Also, kudos for being brave enough to write this up. Even had I figured out the technique, I would have been so afraid that I missed some simple trick or tool, or that I would look like an imbecile for letting this mistake happen in the first place, that I would passed on a public blog post.

What irritates me is that he was willing to put so much effort into restoring the video file. Usually you would only do that if the files are important. But if the files are important, then you would definitely have a second copy of it (backup). Always have a backup is the real learning here.

It is also recommended to automate data related tasks as much as possible. If you have a human doing mv per ssh regulary or semi-regulary, then there is always the risk of a typo or some other kind of human error. I would rather expect that such an error would happen over a long enough time period, than not.

In this case, they explicitly called out that they decided not to make backups of these files, and maybe you’re right that they chose the wrong trade offs and the amount of engineering time they spent recovering cost more than just keeping a backup.

But let’s say they were taking backups. “Always have a backup” turns out not always be enough.

Perhaps the overwritten file was new enough that it hadn’t been backed up yet.

Perhaps they didn’t realize their mistake until after the backup process had run, and the backup no longer contained the file they had overwritten.

Perhaps they attempted to restore the overwritten file from backup and discovered that the backup process had actually been failing but they had insufficient testing or notifications.

Point is, backups have an engineering, hardware, and complexity cost, too. I don’t know enough about their tradeoffs to judge them for making the wrong decision here.

That said, I do agree that in general, the default choice should be automated backups, with multiple sets for different time intervals, in a mixture of on- and off-site storage, with regular automated restoration tests.

I do agree 100% with your last sentence.

As for the other (non-default) cases, I think one have to make it very clear and be precise about why a backup is not needed or why the company decided against it.

I have observed that basically no one thinks about backups until they've had at least one incident where they've lost something important to them and were unable to recover it. The actual number varies from person to person, but I've never seen less than 1, though I have seen more than 5 on several occasions.

I'm pretty sure anyone that used a computer for a while deleted a file on accident before having made a backup...

If that happens on your home computer - fine, lesson learned. But we are talking about production in a company. I'm pretty sure, that not anyone had to tell the boss: Sorry, I just deleted an important file from production without a backup. Therefore, in order to prevent such a conversation, we should take measures to prevent it.

I'm pretty sure it also happens quite often, but of course instant automatic backups should be setup in that case, because companies are more important then people.

Depends on the definition of quite often, but I very much agree with the middle part of your sentence.

I was kidding with the last part of that sentence but that is just how the world is right now

You could have done this much faster with the sleuth kit.
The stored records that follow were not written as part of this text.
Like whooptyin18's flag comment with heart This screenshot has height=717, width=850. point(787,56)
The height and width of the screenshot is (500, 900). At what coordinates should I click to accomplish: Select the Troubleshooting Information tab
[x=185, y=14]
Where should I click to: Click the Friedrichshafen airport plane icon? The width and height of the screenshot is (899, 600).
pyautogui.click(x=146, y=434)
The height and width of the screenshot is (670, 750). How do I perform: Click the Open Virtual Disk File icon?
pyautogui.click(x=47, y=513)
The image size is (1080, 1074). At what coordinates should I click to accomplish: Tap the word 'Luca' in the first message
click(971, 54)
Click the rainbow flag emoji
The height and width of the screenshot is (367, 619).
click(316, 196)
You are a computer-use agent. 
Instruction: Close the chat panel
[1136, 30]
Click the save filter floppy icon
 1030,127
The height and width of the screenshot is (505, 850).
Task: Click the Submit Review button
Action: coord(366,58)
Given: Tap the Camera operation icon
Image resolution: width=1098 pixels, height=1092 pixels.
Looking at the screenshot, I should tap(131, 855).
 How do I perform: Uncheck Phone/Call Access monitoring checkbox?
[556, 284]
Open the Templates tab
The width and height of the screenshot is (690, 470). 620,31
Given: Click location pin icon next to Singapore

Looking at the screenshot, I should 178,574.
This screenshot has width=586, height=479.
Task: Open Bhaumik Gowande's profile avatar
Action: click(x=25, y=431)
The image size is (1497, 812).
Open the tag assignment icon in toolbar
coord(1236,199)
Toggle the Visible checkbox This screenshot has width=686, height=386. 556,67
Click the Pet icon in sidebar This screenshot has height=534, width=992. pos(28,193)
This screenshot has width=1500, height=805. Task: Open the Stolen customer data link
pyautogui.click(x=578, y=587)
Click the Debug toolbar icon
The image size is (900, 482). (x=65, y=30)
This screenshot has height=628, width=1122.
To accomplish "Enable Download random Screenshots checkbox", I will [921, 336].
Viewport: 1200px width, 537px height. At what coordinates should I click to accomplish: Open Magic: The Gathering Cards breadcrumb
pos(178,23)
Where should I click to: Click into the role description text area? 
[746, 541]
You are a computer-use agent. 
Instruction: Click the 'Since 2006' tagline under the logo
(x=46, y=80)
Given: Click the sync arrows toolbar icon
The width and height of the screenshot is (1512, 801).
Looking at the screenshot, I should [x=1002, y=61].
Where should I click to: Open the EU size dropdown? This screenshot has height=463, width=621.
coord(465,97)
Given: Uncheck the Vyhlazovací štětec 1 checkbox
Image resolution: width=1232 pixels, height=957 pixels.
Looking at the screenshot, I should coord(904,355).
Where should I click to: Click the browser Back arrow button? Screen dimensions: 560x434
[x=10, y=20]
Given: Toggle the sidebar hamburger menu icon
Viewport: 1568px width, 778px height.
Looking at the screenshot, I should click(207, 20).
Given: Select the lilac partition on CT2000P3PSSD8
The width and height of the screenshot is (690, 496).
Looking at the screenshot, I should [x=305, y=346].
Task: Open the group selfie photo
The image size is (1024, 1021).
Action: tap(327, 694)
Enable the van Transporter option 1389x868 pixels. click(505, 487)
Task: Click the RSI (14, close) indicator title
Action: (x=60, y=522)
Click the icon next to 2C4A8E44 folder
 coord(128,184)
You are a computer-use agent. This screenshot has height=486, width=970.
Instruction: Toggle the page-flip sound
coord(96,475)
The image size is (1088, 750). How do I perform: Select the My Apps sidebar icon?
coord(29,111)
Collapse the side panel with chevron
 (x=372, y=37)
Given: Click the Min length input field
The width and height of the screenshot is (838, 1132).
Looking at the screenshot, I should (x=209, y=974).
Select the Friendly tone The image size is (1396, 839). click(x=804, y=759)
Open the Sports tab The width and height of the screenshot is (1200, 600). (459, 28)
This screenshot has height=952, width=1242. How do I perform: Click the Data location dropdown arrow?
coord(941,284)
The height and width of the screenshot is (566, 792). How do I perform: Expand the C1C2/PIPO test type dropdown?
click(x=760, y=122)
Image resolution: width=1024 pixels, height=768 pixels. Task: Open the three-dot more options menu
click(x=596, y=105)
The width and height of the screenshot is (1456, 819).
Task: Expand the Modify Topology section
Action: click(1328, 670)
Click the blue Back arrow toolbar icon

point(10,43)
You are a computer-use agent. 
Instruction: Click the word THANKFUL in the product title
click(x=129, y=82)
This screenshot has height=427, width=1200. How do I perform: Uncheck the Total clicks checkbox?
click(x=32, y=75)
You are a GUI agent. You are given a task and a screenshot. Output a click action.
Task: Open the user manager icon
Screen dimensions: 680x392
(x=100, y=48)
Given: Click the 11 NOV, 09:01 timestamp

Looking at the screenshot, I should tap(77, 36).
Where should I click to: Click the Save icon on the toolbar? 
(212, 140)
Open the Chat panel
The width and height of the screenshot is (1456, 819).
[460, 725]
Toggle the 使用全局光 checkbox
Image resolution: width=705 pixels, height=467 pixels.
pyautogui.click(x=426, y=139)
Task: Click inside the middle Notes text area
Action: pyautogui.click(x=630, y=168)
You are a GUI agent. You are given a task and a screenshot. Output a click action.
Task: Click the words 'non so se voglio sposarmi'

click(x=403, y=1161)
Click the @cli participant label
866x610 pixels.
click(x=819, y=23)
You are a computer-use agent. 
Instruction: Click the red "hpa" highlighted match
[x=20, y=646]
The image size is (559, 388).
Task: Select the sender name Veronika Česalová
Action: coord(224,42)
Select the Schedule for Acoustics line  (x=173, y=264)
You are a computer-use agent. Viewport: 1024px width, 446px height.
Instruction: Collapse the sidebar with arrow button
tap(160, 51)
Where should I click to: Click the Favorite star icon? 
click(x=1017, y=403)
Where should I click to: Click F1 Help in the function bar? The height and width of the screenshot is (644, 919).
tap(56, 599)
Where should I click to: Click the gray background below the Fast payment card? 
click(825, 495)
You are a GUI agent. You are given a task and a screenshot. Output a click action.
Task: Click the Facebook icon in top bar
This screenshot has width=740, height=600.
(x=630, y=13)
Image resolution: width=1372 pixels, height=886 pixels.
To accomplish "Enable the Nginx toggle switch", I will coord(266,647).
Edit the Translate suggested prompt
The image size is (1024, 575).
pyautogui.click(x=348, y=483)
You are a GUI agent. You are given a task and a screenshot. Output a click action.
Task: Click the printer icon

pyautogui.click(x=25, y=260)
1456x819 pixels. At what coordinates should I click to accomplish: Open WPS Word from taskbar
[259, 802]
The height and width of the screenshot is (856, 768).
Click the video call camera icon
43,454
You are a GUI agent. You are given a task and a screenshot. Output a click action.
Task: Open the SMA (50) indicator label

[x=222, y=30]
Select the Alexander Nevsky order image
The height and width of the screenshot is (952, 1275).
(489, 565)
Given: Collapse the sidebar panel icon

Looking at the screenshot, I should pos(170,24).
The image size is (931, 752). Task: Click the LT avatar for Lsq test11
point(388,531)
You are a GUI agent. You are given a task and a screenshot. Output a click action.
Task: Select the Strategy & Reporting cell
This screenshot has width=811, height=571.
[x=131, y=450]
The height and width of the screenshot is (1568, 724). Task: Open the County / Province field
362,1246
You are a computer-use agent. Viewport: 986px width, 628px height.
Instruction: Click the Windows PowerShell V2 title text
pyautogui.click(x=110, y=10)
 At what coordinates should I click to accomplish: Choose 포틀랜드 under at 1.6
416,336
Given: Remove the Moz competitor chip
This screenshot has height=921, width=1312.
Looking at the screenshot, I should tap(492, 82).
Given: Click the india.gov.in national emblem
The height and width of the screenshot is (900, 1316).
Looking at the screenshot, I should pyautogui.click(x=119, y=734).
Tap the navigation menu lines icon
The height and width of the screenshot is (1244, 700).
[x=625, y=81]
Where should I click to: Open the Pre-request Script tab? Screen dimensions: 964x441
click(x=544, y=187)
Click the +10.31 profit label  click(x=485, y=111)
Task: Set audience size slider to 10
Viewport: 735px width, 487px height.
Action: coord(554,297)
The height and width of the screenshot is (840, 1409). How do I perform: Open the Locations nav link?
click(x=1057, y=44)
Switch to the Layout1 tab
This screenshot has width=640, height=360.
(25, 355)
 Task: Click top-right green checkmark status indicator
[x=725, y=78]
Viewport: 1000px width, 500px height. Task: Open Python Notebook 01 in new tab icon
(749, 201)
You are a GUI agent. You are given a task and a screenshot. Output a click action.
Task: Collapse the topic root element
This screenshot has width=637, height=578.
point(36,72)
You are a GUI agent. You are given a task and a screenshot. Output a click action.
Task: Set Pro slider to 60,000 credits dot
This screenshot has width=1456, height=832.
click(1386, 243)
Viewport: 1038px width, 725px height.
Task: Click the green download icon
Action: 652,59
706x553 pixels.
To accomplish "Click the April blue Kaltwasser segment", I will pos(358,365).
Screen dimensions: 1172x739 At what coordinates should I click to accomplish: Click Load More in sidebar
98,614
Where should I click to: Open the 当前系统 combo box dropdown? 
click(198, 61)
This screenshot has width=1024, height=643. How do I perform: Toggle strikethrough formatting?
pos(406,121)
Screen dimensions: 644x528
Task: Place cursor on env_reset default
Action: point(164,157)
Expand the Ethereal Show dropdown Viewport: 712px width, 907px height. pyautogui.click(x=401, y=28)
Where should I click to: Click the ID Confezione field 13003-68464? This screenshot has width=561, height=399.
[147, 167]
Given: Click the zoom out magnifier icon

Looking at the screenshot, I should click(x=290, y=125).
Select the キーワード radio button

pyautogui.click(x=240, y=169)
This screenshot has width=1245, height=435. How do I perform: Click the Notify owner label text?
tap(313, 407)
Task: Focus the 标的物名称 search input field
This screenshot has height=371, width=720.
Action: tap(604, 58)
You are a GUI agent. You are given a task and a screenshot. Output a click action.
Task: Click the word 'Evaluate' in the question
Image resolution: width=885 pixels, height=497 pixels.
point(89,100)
Since you already knew the inode number of the deleted file I think you could just run `icat -f ext4 /dev/md2 <inode#> > recovered_file.flv`

> In the long term, we’ll of course work on preventing this from possibly happening again. Leaving very specific solutions like alias mv='mv -i' aside..

A bare minimum first step would be to stop using mv directly and wrap it in a shell script with appropriate error checking/environment setup/etc. This will take 5 minutes to develop and immediately prevents a whole class of operator errors from happening again. It also makes for just one place to put all the logic needed, so when the process to expose a file becomes mv and something else the operator’s interface remains unchanged.

Simple (but possibly incomplete) answer: store files you don't want to delete on a ZFS filesystem with snapshots.

Better answer: have backups. Fancy filesystems may save you if you use their features properly, but are also hell to do deep data recovery on when something does go wrong. And they are also buggier simply by being more complex.

Using ZFS is no replacement for backups.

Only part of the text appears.